● WHAT TO WORK ON
What you produce should be the lines from the line containing "Poor Numbers (146, 292)" through the last line below, both ends included, reproduced exactly and without pictures.
↓
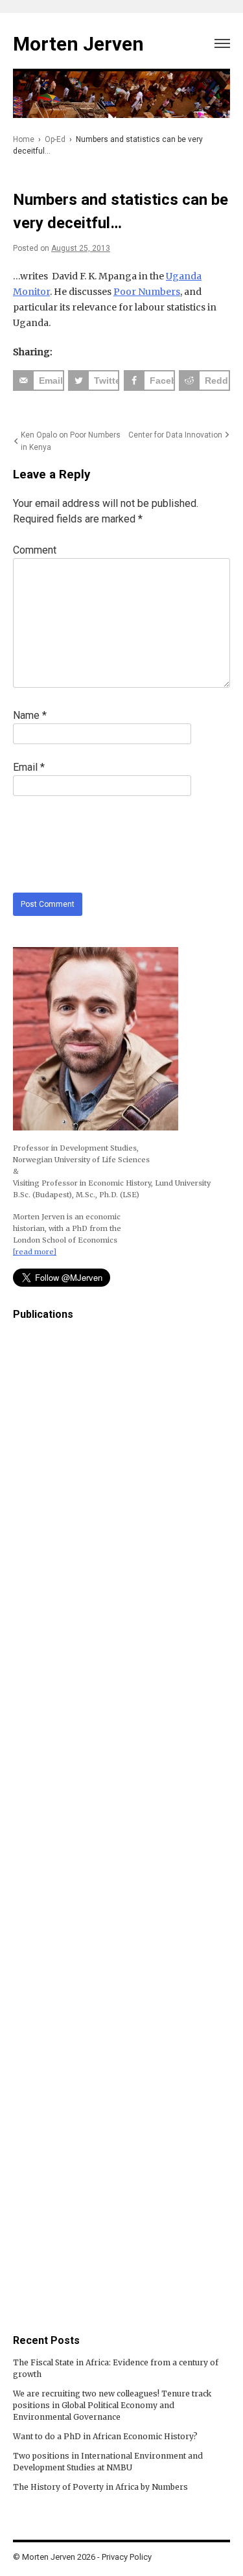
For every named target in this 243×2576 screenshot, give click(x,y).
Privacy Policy (127, 2557)
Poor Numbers (146, 292)
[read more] (34, 1251)
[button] (222, 41)
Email (29, 767)
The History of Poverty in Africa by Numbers (100, 2487)
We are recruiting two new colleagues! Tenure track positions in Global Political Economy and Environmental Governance (112, 2405)
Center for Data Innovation (175, 434)
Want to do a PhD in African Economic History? (105, 2436)
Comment (34, 550)
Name (30, 715)
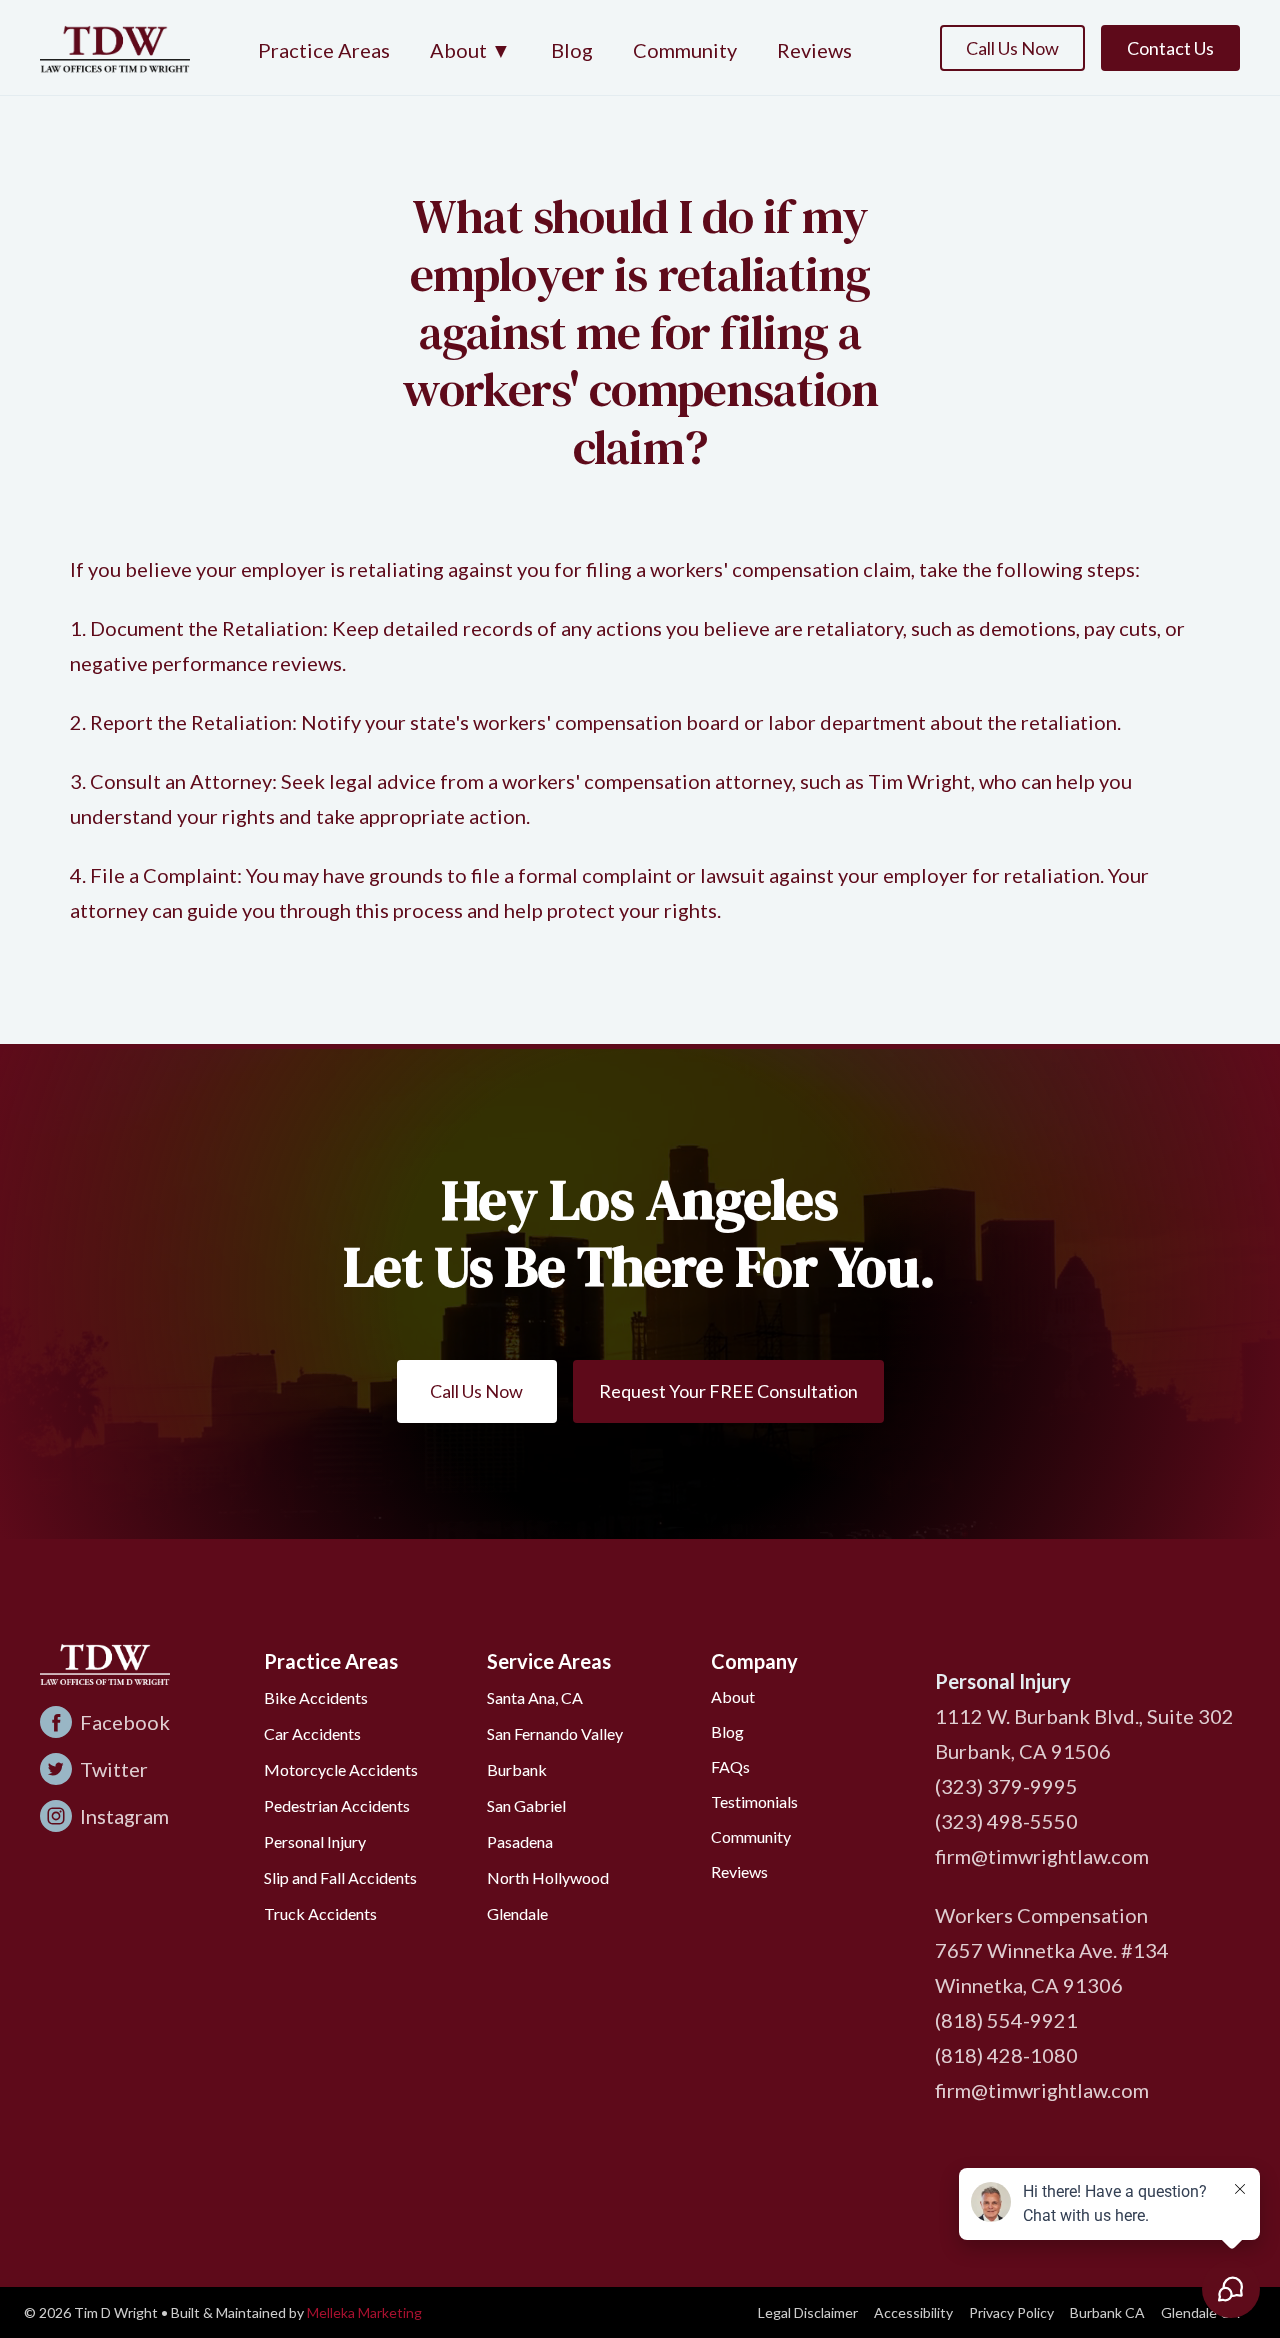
↑
● ANSWER SECTION
Poor Numbers (146, 292)
[read more] (34, 1251)
[button] (222, 41)
Email (29, 767)
The History of Poverty in Africa by Numbers (100, 2487)
We are recruiting two new colleagues! Tenure track positions in Global Political Economy and Environmental Governance (112, 2405)
Center for Data Innovation (175, 434)
Want to do a PhD in African Economic History? (105, 2436)
Comment (34, 550)
Name (30, 715)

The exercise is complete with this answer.